▶ [Source passage]
Besides being a costly and unreliable source of energy, there are environmental and community health considerations associated with shipping diesel to remote communities and running generators, Whitby said.

“It's not purely an economic question,” he said.

“You've got the emissions associated with diesel generation. There's also the risks of transporting diesel … and sometimes in a lot of remote communities on Vancouver Island, when deliveries of diesel don't come through, they end up with no power for three or four days at a time.”

The Heiltsuk First Nation, which suffered a 110,000-litre diesel spill in its territorial waters in 2016, is an unfortunate case study for the potential environmental, social, and cultural risks remote coastal communities face from the transport of fossil fuels along the rough shoreline.

A U.S. barge hauling fuel for coastal communities in Alaska ran aground in Gale Pass, fouling a sacred and primary Heiltsuk food-harvesting area.

There are a number of potential tidal energy sites near off-grid communities along the mainland, on both sides of Vancouver Island, and in the Haida Gwaii region, Whitby said.

Tidal energy exploits the natural ebb and flow of the coast’s tidal water using technologies like underwater kite turbines to capture currents, and is a highly predictable source of renewable energy, he said.

Micro-grids are self-reliant energy systems drawing on renewables from ocean, wave power resources, wind, solar, small hydro, and geothermal sources.

The community, rather than a public utility like BC Hydro, is responsible for demand management, storage, and generation with the power systems running independently or alongside backup fuel generators — offering the operators a measure of energy sovereignty.

Depending on proximity, cost, and renewable solutions, tidal energy isn’t necessarily the solution for every community, Whitby noted, adding that in comparison to hydro, tidal energy is still more expensive.

However, the best candidates for tidal energy are small, off-grid communities largely dependent on costly fossil fuels, Whitby said.

“That's really why the focus in B.C. is at a smaller scale,” he said.

“The time it would take (these communities) to recoup any capital investment is a lot shorter.

“And the cost is actually on a par because they're already paying a significant amount of money for that diesel-generated power.”

Lisa Kalynchuk, vice-president of research and innovation at UVic, said she was excited by the possibilities associated with tidal power, not only in B.C., but for all of Canada’s coasts.

▶ [Excerpted records]
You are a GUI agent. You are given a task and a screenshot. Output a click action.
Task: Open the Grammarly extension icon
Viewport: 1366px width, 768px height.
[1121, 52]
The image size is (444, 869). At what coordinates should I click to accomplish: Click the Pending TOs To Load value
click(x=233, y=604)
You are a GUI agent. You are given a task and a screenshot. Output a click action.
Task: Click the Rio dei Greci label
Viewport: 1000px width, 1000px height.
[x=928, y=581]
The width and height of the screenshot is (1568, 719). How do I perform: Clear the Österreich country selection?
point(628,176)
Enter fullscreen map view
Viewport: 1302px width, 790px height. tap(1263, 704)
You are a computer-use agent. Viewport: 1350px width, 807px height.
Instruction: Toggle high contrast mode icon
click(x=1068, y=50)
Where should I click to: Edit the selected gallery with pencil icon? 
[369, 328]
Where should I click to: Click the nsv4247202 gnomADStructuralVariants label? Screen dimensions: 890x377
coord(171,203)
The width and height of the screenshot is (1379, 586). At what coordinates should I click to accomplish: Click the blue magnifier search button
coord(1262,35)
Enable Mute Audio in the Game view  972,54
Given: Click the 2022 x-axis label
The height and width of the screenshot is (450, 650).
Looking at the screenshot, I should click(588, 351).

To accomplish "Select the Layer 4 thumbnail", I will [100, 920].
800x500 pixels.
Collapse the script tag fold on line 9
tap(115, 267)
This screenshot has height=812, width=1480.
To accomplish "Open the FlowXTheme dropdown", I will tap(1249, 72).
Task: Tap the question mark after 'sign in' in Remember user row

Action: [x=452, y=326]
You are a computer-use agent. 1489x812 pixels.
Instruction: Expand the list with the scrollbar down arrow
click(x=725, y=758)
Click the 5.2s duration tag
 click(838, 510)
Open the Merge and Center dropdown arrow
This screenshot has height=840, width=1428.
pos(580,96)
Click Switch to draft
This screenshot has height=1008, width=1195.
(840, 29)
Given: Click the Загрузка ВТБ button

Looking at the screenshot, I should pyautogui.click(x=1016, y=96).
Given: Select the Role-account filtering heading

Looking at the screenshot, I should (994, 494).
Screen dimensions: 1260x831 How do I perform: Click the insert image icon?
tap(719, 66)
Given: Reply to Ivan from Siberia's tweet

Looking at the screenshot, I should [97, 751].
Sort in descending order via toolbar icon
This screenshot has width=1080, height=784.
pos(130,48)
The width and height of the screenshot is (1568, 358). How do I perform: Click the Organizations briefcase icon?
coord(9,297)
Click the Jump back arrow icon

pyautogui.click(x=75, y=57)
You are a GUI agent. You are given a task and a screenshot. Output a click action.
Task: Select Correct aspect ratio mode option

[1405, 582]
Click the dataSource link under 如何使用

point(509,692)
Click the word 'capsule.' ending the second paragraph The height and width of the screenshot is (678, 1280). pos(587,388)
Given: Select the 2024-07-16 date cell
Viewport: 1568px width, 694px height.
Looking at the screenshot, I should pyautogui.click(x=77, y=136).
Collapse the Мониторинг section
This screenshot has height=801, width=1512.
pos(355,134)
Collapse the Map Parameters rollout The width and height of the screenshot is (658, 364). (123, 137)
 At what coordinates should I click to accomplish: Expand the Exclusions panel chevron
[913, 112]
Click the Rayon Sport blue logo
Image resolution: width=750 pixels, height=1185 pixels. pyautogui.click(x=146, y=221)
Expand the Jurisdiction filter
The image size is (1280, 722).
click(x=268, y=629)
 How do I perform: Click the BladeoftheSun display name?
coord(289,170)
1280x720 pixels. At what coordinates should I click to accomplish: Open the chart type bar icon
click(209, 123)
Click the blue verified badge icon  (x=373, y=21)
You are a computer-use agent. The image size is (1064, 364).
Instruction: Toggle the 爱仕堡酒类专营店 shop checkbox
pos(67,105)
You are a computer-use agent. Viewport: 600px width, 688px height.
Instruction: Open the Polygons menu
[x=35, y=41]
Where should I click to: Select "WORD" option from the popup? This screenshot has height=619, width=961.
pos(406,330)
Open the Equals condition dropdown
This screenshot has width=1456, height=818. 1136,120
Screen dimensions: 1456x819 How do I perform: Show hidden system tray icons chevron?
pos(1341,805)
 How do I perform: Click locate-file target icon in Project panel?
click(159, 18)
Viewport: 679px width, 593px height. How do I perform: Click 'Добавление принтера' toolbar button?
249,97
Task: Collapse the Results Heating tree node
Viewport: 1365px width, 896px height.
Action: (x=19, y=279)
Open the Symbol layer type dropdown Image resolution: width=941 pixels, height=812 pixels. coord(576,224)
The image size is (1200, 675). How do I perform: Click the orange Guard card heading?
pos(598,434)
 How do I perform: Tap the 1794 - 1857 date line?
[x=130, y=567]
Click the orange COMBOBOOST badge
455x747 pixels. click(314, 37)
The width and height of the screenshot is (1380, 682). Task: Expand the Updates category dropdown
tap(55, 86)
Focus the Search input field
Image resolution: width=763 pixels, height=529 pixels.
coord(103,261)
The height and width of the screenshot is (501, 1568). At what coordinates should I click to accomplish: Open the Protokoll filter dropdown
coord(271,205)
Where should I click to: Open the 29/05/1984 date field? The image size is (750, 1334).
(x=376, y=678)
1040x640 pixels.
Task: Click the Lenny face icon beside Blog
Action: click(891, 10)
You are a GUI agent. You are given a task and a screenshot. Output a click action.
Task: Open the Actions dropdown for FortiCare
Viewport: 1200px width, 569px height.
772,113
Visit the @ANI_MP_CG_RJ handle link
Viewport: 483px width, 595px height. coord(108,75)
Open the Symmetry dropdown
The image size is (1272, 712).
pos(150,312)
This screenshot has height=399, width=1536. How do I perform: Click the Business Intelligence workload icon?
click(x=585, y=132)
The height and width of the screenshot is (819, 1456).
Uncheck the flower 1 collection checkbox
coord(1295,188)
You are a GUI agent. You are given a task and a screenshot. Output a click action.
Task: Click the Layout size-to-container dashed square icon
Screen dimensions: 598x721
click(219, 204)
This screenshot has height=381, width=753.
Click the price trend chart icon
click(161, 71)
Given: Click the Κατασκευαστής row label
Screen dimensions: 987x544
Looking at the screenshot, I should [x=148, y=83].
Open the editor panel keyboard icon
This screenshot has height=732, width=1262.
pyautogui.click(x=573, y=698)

▶ [Exercise requirements] Summarize the tidal energy article in two sentences. The rows that come after the tidal energy article are separate material and have no connection to it.

▶ [Finished answer] Shipping diesel to remote communities is costly and unreliable, and it carries emissions, spill risks, and multi-day power outages when deliveries fail, as shown by the 110,000-litre spill in Heiltsuk territorial waters in 2016. Whitby said tidal energy is a highly predictable renewable source with potential sites near off-grid communities, and although it still costs more than hydro, it best suits small off-grid communities that depend heavily on costly fossil fuels.